---- EXCERPTED DATA
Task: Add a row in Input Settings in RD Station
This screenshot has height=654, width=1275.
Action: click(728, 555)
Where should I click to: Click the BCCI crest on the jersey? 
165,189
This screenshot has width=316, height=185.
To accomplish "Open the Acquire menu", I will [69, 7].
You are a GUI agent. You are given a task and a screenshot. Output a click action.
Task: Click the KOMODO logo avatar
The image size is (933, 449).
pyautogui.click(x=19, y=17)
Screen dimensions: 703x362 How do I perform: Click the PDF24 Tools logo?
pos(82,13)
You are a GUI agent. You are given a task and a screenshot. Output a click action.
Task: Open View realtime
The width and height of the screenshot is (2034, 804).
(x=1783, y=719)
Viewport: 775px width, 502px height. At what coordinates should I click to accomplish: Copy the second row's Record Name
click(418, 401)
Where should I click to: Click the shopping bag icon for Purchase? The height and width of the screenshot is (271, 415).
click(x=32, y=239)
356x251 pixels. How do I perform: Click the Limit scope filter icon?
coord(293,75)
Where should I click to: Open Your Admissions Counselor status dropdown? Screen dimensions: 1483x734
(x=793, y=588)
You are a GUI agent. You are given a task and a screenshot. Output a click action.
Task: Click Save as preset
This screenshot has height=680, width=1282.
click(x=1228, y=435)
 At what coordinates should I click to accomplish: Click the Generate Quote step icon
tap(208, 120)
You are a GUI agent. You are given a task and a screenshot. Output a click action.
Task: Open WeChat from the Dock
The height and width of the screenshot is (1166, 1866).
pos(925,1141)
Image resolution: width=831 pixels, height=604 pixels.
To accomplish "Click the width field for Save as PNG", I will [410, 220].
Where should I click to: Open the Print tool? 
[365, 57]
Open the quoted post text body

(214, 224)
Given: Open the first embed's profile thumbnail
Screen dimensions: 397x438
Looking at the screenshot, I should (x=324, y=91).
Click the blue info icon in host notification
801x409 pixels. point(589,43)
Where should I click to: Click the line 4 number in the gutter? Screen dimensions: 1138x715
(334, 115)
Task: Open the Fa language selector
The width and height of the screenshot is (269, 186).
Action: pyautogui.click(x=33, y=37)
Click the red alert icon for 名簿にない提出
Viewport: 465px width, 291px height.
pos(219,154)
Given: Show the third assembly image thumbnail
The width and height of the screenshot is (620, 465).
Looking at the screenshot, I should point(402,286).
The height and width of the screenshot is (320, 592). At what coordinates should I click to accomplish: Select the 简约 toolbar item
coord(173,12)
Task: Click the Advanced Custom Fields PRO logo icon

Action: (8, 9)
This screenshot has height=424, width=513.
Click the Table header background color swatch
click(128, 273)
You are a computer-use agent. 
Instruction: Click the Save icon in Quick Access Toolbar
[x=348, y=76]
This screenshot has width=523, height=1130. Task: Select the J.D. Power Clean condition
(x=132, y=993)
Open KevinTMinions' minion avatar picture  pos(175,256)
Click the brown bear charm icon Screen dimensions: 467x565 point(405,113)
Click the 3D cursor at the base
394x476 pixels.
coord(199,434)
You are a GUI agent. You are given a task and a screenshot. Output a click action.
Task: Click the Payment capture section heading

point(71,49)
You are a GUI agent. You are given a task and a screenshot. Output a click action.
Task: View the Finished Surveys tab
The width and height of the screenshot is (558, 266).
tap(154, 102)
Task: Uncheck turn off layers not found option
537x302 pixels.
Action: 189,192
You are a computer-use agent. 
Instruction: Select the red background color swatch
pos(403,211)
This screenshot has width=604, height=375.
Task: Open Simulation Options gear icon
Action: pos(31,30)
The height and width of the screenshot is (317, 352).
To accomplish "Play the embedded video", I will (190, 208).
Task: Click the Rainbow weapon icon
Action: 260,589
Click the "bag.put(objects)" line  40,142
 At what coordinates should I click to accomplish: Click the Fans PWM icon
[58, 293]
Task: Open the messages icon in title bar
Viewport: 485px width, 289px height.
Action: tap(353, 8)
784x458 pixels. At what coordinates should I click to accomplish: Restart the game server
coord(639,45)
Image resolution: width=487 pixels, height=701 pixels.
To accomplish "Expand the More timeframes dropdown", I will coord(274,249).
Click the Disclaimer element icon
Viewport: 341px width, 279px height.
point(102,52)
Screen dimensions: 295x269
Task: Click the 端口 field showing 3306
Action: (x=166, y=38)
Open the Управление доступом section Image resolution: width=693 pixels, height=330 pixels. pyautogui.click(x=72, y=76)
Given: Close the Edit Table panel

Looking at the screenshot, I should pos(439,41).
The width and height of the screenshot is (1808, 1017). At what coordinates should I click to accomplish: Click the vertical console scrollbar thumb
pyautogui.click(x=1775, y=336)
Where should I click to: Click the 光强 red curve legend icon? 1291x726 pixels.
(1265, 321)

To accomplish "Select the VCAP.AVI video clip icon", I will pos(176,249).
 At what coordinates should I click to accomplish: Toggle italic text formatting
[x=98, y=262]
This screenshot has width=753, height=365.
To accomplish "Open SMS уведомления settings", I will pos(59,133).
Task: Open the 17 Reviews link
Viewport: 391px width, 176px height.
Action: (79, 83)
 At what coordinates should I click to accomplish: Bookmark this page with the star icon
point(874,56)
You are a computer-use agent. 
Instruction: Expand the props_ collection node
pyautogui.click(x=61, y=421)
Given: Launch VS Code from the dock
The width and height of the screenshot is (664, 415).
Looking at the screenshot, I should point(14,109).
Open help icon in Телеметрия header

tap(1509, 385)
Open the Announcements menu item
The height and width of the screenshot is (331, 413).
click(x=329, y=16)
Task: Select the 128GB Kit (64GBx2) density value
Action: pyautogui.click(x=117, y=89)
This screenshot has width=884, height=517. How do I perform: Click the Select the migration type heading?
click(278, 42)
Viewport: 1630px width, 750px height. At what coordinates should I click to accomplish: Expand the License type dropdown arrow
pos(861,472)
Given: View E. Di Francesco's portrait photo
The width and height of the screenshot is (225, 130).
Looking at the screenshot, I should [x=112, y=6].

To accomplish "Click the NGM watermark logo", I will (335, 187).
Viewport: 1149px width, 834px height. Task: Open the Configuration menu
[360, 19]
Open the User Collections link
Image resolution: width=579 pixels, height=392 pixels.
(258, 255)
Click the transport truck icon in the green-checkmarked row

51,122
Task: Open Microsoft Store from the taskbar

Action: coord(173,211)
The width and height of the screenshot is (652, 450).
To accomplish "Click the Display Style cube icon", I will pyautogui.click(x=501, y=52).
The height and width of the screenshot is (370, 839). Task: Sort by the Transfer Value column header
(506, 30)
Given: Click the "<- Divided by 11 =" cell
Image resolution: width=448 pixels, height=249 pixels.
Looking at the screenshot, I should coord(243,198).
--------
WHAT YOU ARE ASKED TO DO: List the lines of the records above as a numbered list, starting at the line that contains "Screen dimensions: 703x362" and ending at the line that contains "(x=1783, y=719)", leaving out any blank lines.

COMPLETED TASK:
1. Screen dimensions: 703x362 How do I perform: Click the PDF24 Tools logo?
2. pos(82,13)
3. You are a GUI agent. You are given a task and a screenshot. Output a click action.
4. Task: Open View realtime
5. The width and height of the screenshot is (2034, 804).
6. (x=1783, y=719)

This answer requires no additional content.